Just out of curiosity, I looked at the HN RSS feed and they still use regular escape for titles (and some other things, except description). It means they use 2 versions of escape instead of 1. So why not just use 1?
Different requirements.

The description contains HTML markup, such as <p></p> for paragraph breaks. CDATA is a nice and clean way to encode them without breaking anything.

The title doesn't contain any markup, and shouldn't. A good old escape function covers both the "doesn't" part and the "shouldn't" part.

What requirments are you talking about? Human readability? IMHO, RSS is for feed readers, not humans. When looking at https://news.ycombinator.com/rss , the RSS isn't that human friendly at all, all line breaks are removed. The point is the simplicity and uniformity, regular escape works well for many cases, not just description.
That assumes that you don't have anything else to escape or sanitize.

I see people stuffing all sorts of HTML tags and nonstandard attributes in an RSS <description>, just because CDATA allows them to do so without breaking the parser. Images, videos, inline SVGs with maybe some scripts inside...

The RSS spec should never have allowed this. Reading a feed would have been much more pleasant (not to mention safer for everyone!) if the contents were required to be in plain text.

I’m not sure I understand why this is a problem. RSS is a spec for publishing a list of available content, or publishing the content directly.

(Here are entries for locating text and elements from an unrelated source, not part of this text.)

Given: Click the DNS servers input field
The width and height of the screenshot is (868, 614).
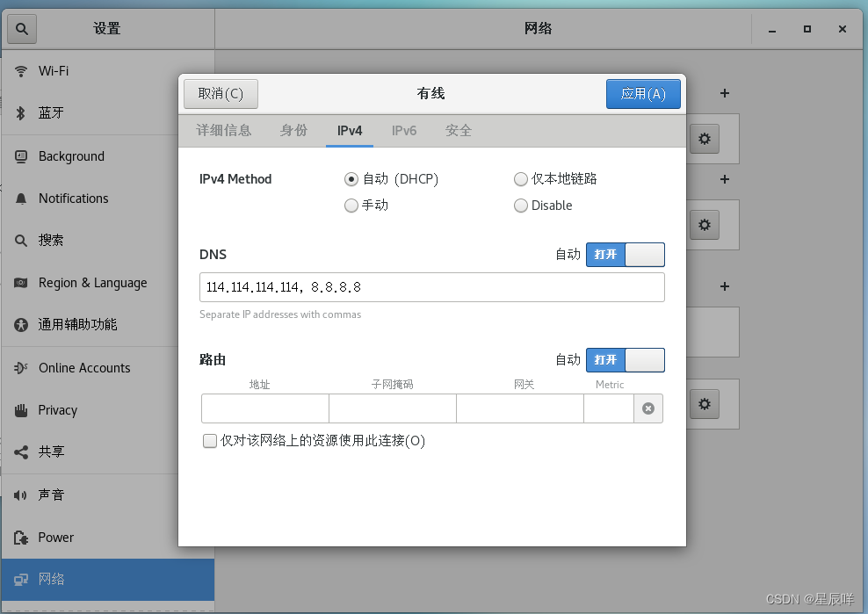Looking at the screenshot, I should click(431, 287).
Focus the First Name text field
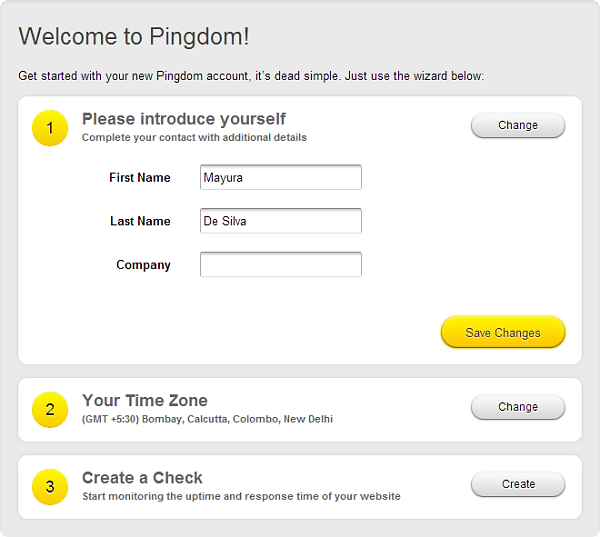Screen dimensions: 600x537 [x=280, y=178]
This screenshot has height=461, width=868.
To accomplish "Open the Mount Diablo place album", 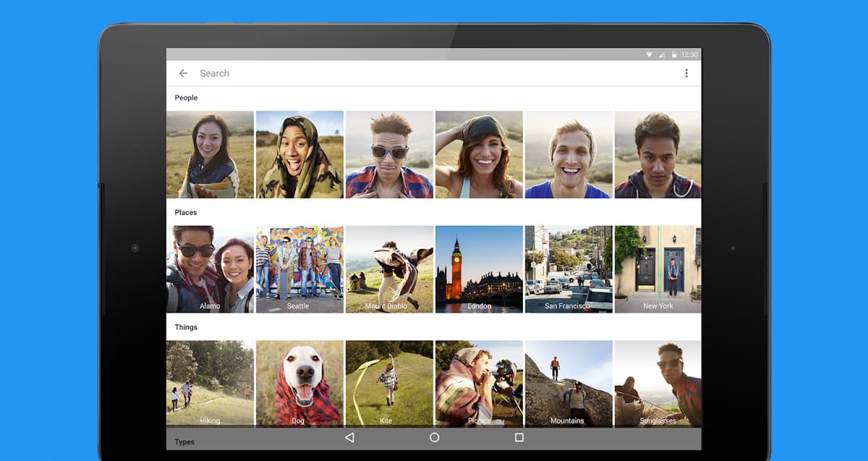I will coord(389,269).
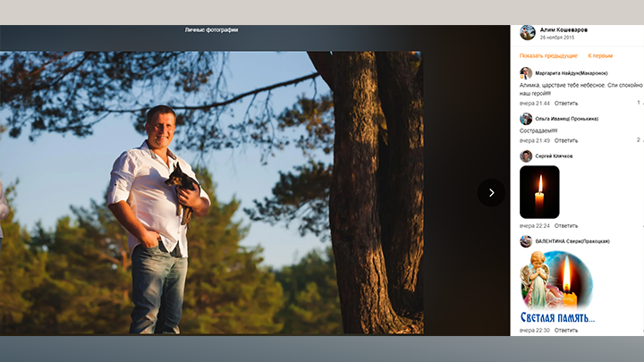Viewport: 644px width, 362px height.
Task: Open the profile name link at the top of the panel
Action: tap(564, 29)
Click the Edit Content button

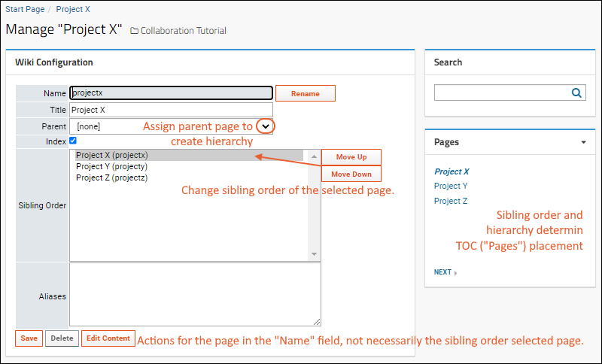click(108, 338)
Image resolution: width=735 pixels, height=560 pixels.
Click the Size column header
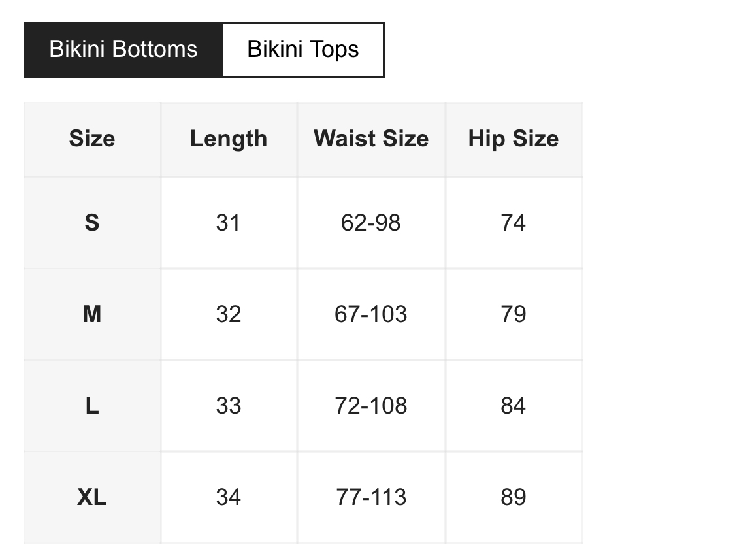click(92, 139)
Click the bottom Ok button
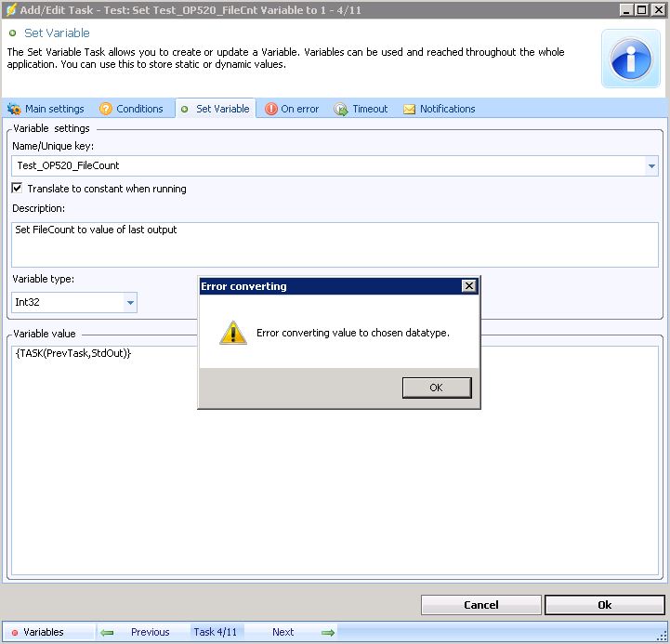 pos(604,605)
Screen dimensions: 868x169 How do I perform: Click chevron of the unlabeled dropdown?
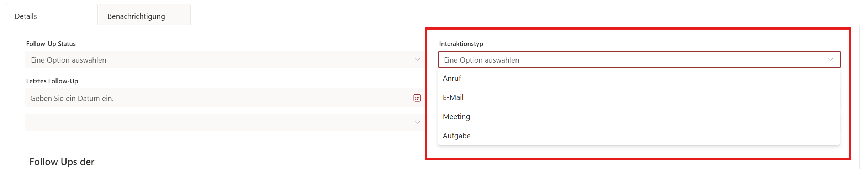coord(418,122)
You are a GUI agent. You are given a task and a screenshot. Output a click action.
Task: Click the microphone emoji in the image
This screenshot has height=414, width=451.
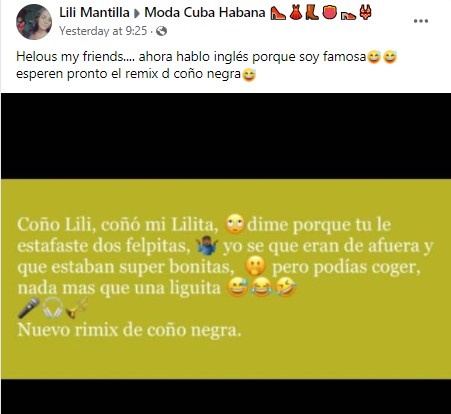[x=29, y=308]
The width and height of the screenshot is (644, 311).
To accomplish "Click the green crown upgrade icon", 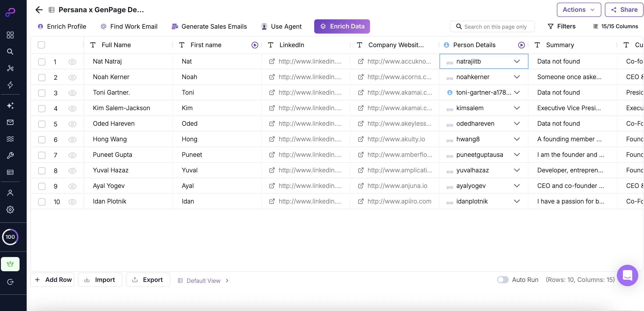I will pyautogui.click(x=10, y=264).
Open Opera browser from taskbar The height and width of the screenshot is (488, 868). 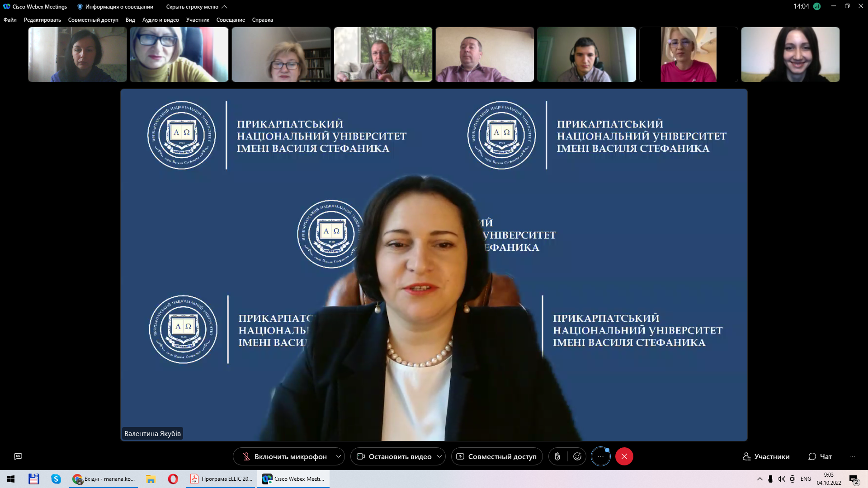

Formatting that content was always going to be something people wanted to do, so whether it was rich text, html or what became markdown, it was inevitable that aggregators were always going to have to deal with both publishes wanting their publication to have styles and users wanting their aggregator software to either handle that style or hide it.

At least with a cdata tag your being explicitly told “here be dragons”

I guess the difference is if you want the descriptions to be readable by simple tools, or if you assume that every reader has a full-fledged Chrome available.